# 3. Concepts

The building blocks of PopXL are the intermediate representation (IR), graphs, tensors and ops. This section describes these concepts. Further information on how each concept applies to PopXL can be found in the referenced sections.

## 3.1. IRs

An IR is the intermediate representation in PopXL of an executable program that can be run using a PopXL session. A Python process can initialise multiple IRs.

An IR contains one main graph (Section 9.1, Main graph), created on IR initialisation, and multiple graphs (Section 9.2, Graphs) that you create. The main components of an IR are shown in Fig. 3.1. Fig. 3.1 An IR contains a main graph (MG) and multiple other graphs (G). Graphs can contain ops, intermediate tensors (T) and constant tensors (C). The main graph can also contain intermediate, constant and variable tensors (V).

## 3.2. Graphs

A graph in the IR (Section 9, Graphs) is a computational graph: a network of operations (ops) and tensors. There are two types of PopXL graphs: the main graph (Section 9.1, Main graph) and graphs (Section 9.2, Graphs). An example is shown in Fig. 3.2. Fig. 3.2 The main graph (MG) calls graph 1 (G1) which in turn calls graph 2 (G2). This creates a call tree which is depicted on the right. Op nodes are green, intermediate tensors are red and constant tensors are yellow.
• The main graph (Section 9.1, Main graph) is the entry point of the IR (like the `main()` function in many programming languages). There is only one main graph per IR. The main graph can contain intermediate, constant and variable tensors.

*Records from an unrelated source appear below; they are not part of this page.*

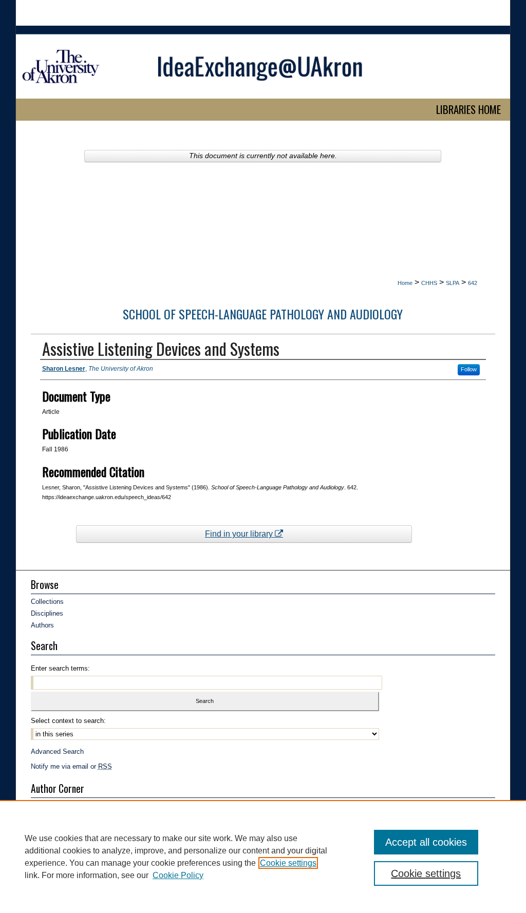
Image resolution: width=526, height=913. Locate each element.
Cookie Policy (178, 875)
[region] (263, 856)
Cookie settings (288, 863)
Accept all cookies (426, 842)
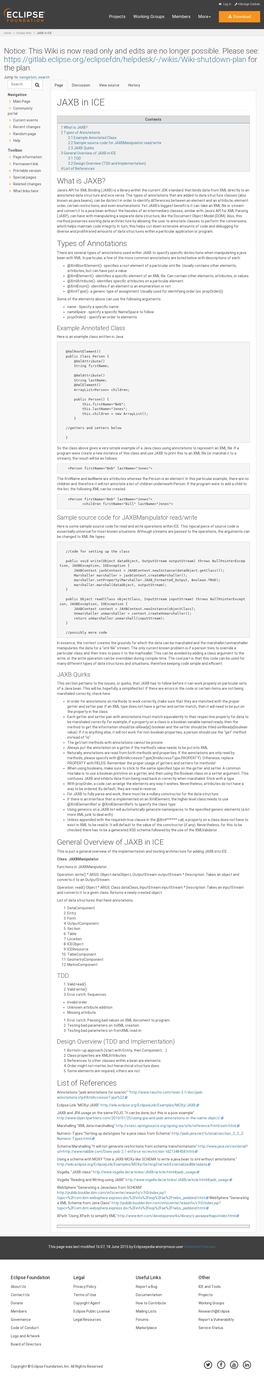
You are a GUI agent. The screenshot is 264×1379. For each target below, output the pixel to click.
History (134, 85)
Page (59, 85)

• Graphs (Section 9.2, Graphs) can be called by other graphs using the `call` or `repeat` op. If a graph has multiple call sites, the graph is outlined during lowering, leading to code reuse and reduced memory usage. A graph can only contain intermediate or constant tensors and not variable tensors. A graphs inputs and outputs are specified on graph creation. Fig. 3.3 Graph 1 (G1) calls graph 2 (G2) and passes the input tensors B and C - these are known as parent graph inputs. The call site creates a tensor D known as the parent graph output. Tensor B and C in G1 are mapped to tensors E and F, known as the graph inputs, in G2 at the call site. Similarly tensor I in G2, known as the graph outputs, are mapped to tensor D in G1.

When a graph is called, using the `call` or `repeat` op, the inputs must be provided by the calling graph, these tensors are known as parent inputs. Similarly tensors that are outputs at the call site are known as parent outputs. The parent inputs and outputs are specific to a call site. The input data can be either passed by reference or value, and this is determined by the user at the call site.

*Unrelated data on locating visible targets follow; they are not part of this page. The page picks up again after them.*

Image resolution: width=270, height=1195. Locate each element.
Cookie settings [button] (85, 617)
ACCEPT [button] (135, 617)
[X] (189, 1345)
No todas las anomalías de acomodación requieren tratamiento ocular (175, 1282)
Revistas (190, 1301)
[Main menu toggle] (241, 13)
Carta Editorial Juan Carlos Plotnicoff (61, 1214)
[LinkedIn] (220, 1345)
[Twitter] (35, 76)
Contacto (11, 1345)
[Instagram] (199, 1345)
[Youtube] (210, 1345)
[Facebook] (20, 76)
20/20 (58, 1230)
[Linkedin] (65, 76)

• Subgraphs (Section 9.2, Graphs) have input and output tensors. Subgraphs can be called by other graphs using the `call()` or `repeat()` op. If a subgraph has multiple call sites, the subgraph is outlined during lowering, leading to code reuse and reduced memory usage. A subgraph can only contain intermediate or constant tensors and not variable tensors. Subgraphs have intermediate tensors which are marked as inputs or outputs. When a subgraph is called, the inputs must be provided by the calling graph. The input data can be either passed by reference or value, and this is determined by the user at the call site.

## 3.3. Tensors

Tensors (Section 6, Tensors) have a shape and data type, and sometimes initialisation data. A tensor is produced by a producer op and can have multiple consumer ops. There are three types of tensors: intermediate, variable and constant. Variable and constant tensors are initialised with data, while intermediate tensors are not.

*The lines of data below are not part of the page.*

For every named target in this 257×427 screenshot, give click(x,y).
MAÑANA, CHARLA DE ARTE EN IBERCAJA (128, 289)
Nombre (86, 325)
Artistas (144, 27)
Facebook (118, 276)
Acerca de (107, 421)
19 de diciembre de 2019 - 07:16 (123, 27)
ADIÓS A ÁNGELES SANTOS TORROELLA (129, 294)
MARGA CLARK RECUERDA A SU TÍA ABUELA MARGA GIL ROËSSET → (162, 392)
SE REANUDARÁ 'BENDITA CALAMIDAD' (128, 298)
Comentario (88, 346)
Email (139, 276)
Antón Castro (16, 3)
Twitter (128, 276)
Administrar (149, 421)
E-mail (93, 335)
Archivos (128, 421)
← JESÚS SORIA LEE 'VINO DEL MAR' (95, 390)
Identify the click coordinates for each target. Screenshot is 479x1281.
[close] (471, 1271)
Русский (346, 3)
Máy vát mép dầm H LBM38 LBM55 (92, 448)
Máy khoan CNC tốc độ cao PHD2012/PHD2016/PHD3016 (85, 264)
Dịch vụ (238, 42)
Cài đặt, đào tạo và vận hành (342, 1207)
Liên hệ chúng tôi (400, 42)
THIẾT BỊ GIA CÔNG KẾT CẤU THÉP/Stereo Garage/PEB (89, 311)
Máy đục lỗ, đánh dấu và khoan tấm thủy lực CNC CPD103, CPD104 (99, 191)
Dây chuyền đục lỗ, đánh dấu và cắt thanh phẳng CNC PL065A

• Constant tensors contain data that cannot change.

• Variable tensors contain data that is always live and hence the memory allocated to them is never freed. Typically model weights are kept on the IPU between runs and are therefore defined as variable tensors. Variable tensors are analogous to “global variables” in other programming languages, which can be accessed throughout the lifetime of the program.

• Intermediate tensors are not initialised with data and are live from the time they are produced until their final consumer. Intermediate tensors are analogous to “local variables” in other programming languages, which are created and discarded dynamically as the program executes.

## 3.4. Operations

An operation or op (Section 7, Supported operations) represents an operation in the computational graph and can have input and output tensors.